The social contract is foremost to protect the weak from barbarism; thereby underpinning the law of self-preservation. Secondly, the contract is designed so that there is relative harmony among people that understand the need for cooperatively structuring a society that meets the essential needs of its subjects in common. However, in the distant past, as well as during the forging of the Constitution, not all were permitted equal rights — women and slaves, for instance. Obviously, then, abortion was taboo — probably unknown, anyway — since multiplying the race was significant, in spite of the high mortality rate of infants and mothers, including the slaves. In addition, as I had mentioned in an earlier blog, theocracy was prevalent because scientific data were practically nil and fear of the unknown prevailed. Thus religion was the keystone of daily living and comfort, but to construe this as free will and intellect is wrong inasmuch as dogma was to be unquestioned. There can be no freedom in an authoritarian state. This is precisely why today we are plagued by world terrorism that operates under the guise of religion or some other unrelenting obsession.

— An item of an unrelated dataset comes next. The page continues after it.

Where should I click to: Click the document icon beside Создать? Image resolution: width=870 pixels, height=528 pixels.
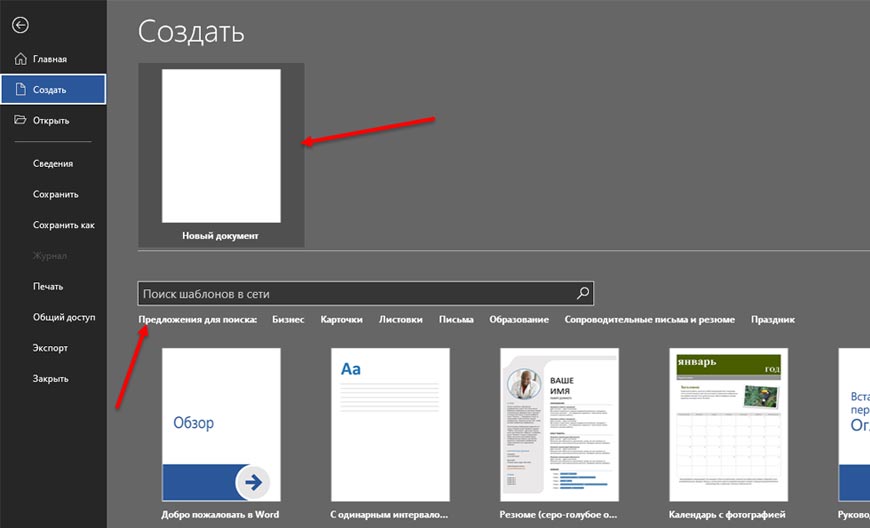tap(21, 90)
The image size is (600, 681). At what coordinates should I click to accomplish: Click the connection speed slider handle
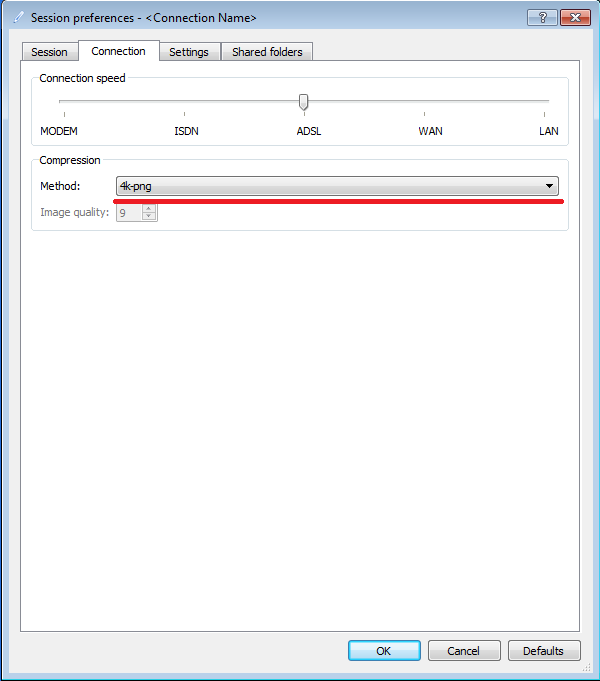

In this nation today there are too many who fail to understand what religion really is in a modern democratic society. The many still believe that only through God is one able to arrive at wisdom and ideal morality. There is nothing wrong with that if these believers do not try to superimpose their wisdom onto others who differ with them. Unfortunately, many group together and conspire to proselytize their views as a father to a child. This is an affront to constitutional law and ultimately criminal as no one has the right to force self-styled morality on others as they apparently do within members of their own sect. To argue that child molestation would be permissible without religious teachings is absurd when such is patently a violation of a child’s well-being that it is a primacy of democratic and moral law. To postulate that homosexuality is an affront to God serves little purpose when an individual is hopelessly trapped in a body divorced from the norm. Yes, it is agreed that homosexuality is an unfortunate aberration but until such time medical science can “cure” this — psychology has tried to no avail — reality dictates acceptance, however one believes to the contrary. This said, however, does not rule out the choice factor of homosexuality which could very well be the product of normal relations gone awry — women abused by men, and men suffering from chronic unrequited love from women.
Terrorism was not invented by Islam, but it contributes to it by the fact that its relentless position on intolerance implants an inner fury in those who narrowly interpret the teachings of Mohammad, equaling the fury of the blatant corruption of Christian teachings highlighted by the Inquisition and the Crusades. Religion that becomes aggressively public and not held within the privacy of the soul threatens democracy.